Enzymatic enhancing of triplet-triplet annihilation upconversion by breaking oxygen quenching for background-free biological sensing.

Triplet-triplet annihilation upconversion nanoparticles have attracted considerable interest due to their promises in organic chemistry, solar energy harvesting and several biological applications. However, triplet-triplet annihilation upconversion in aqueous solutions is challenging due to sensitivity to oxygen, hindering its biological applications under ambient atmosphere. Herein, we report a simple enzymatic strategy to overcome oxygen-induced triplet-triplet annihilation upconversion quenching. This strategy stems from a glucose oxidase catalyzed glucose oxidation reaction, which enables rapid oxygen depletion to turn on upconversion in the aqueous solution. Furthermore, self-standing upconversion biological sensors of such nanoparticles are developed to detect glucose and measure the activity of enzymes related to glucose metabolism in a highly specific, sensitive and background-free manner.
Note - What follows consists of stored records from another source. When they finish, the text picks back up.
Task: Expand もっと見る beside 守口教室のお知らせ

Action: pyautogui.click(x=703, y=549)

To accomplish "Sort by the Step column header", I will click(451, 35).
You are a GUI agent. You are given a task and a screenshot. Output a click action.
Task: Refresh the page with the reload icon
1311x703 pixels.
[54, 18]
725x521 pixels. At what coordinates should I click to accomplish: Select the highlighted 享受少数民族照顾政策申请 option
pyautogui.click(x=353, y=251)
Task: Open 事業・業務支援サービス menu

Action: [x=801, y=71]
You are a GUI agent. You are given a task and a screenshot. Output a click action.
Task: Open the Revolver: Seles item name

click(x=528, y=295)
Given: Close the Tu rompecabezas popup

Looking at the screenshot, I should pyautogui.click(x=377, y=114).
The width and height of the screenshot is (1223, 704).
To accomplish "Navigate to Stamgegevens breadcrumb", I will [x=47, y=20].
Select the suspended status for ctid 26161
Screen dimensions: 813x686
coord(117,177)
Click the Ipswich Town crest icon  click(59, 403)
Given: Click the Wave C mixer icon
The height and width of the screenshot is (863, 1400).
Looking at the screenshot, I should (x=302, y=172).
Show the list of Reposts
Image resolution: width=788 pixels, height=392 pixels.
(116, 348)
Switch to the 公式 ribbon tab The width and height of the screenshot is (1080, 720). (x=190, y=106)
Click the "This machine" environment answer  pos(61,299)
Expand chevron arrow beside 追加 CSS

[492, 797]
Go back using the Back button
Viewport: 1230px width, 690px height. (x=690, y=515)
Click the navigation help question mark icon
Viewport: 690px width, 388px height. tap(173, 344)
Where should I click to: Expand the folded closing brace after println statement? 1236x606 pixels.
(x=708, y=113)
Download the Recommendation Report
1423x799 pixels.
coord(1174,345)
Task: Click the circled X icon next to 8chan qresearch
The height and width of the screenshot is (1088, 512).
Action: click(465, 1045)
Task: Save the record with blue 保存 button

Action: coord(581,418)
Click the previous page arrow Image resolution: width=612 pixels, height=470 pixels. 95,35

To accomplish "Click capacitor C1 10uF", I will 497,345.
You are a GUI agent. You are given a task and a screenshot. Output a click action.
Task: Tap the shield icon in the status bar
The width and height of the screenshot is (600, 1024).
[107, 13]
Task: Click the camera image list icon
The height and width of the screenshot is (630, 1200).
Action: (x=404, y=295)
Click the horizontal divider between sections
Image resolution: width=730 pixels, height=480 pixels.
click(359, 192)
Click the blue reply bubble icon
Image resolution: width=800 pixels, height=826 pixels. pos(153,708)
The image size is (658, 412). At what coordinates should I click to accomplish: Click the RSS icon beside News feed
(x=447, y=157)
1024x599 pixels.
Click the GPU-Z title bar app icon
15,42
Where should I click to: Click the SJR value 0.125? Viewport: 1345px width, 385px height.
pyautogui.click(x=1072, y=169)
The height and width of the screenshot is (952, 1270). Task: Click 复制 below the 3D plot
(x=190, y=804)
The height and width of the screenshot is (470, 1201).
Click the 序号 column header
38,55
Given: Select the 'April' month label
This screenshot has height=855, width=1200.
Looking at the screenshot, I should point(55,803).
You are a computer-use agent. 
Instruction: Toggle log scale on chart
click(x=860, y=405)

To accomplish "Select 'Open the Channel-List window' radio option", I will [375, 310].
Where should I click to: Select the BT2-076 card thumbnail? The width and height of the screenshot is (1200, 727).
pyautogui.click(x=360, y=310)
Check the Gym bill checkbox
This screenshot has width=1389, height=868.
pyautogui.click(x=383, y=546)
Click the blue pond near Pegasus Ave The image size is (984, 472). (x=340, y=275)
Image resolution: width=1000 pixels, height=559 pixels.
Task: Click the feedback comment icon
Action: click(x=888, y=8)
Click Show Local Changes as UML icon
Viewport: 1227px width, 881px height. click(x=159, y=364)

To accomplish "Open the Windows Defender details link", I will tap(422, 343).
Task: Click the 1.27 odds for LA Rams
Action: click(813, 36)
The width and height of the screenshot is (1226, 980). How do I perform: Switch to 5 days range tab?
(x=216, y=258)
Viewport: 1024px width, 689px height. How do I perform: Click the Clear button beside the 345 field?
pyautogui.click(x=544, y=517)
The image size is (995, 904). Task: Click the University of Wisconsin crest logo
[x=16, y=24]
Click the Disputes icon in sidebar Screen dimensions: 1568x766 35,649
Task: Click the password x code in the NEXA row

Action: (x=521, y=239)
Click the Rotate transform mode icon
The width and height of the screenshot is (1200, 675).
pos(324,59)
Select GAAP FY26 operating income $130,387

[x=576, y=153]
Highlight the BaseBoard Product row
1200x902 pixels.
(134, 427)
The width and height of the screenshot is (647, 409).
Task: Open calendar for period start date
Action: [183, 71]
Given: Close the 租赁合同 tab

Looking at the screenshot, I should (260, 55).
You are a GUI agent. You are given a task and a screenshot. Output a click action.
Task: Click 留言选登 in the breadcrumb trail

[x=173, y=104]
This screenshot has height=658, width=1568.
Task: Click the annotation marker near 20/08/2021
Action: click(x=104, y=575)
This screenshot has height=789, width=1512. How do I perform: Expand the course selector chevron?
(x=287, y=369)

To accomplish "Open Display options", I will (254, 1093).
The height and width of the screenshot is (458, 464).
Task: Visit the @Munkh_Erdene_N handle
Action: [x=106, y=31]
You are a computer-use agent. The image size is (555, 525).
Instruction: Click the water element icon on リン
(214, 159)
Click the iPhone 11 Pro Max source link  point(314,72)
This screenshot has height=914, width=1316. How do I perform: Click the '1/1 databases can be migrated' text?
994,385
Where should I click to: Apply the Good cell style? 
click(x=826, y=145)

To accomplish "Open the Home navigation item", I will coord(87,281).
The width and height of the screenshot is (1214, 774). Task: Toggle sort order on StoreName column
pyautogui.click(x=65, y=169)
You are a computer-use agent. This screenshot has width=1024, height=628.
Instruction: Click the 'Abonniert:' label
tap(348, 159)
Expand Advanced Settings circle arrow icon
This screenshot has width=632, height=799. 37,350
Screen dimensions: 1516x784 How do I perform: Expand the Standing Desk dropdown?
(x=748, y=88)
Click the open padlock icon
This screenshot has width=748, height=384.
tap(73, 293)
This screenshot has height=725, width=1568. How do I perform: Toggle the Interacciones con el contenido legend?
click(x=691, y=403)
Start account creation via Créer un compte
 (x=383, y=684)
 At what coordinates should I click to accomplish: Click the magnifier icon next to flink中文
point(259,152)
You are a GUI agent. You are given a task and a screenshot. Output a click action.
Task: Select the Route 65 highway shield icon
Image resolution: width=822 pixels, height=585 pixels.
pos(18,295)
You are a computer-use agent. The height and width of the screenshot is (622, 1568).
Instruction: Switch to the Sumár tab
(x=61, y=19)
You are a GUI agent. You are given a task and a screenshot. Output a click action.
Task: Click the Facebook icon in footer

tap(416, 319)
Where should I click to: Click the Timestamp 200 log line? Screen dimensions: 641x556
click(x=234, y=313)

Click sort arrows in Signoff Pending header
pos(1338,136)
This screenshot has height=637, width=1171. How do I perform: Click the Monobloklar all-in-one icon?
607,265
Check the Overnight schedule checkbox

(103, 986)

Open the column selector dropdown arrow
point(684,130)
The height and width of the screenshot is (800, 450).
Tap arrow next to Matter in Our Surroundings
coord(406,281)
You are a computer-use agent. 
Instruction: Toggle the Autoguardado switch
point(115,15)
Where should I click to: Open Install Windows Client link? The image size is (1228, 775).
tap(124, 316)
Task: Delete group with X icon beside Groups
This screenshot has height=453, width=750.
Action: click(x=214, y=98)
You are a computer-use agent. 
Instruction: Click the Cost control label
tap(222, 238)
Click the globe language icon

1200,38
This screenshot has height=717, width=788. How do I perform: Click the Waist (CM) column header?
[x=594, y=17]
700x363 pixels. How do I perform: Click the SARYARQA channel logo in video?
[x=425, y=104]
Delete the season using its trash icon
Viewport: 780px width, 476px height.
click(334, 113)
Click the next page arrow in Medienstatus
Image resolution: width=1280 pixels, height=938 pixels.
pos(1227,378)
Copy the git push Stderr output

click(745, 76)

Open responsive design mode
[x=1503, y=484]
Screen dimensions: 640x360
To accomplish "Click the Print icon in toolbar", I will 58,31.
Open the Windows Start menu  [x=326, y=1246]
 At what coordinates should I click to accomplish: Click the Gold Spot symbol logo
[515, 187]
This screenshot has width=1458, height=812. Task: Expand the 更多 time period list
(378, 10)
This study not only overcomes the key roadblock for applications of triplet-triplet annihilation upconversion nanoparticles in aqueous solutions, it also establishes the proof-of-concept to develop triplet-triplet annihilation upconversion nanoparticles as background free self-standing biological sensors. Triplet-triplet annihilation upconversion (TTA-UC) nanoparticles (NPs) are a promising material for diverse applications, but TTA-UC is sensitive to oxygen, which hinders its biological utility. Here, the authors report an enzymatic method to deplete oxygen and amplify the upconversion of TTA-UCNP in aqueous solution, and develop background-free glucose and glucose metabolism enzyme sensors.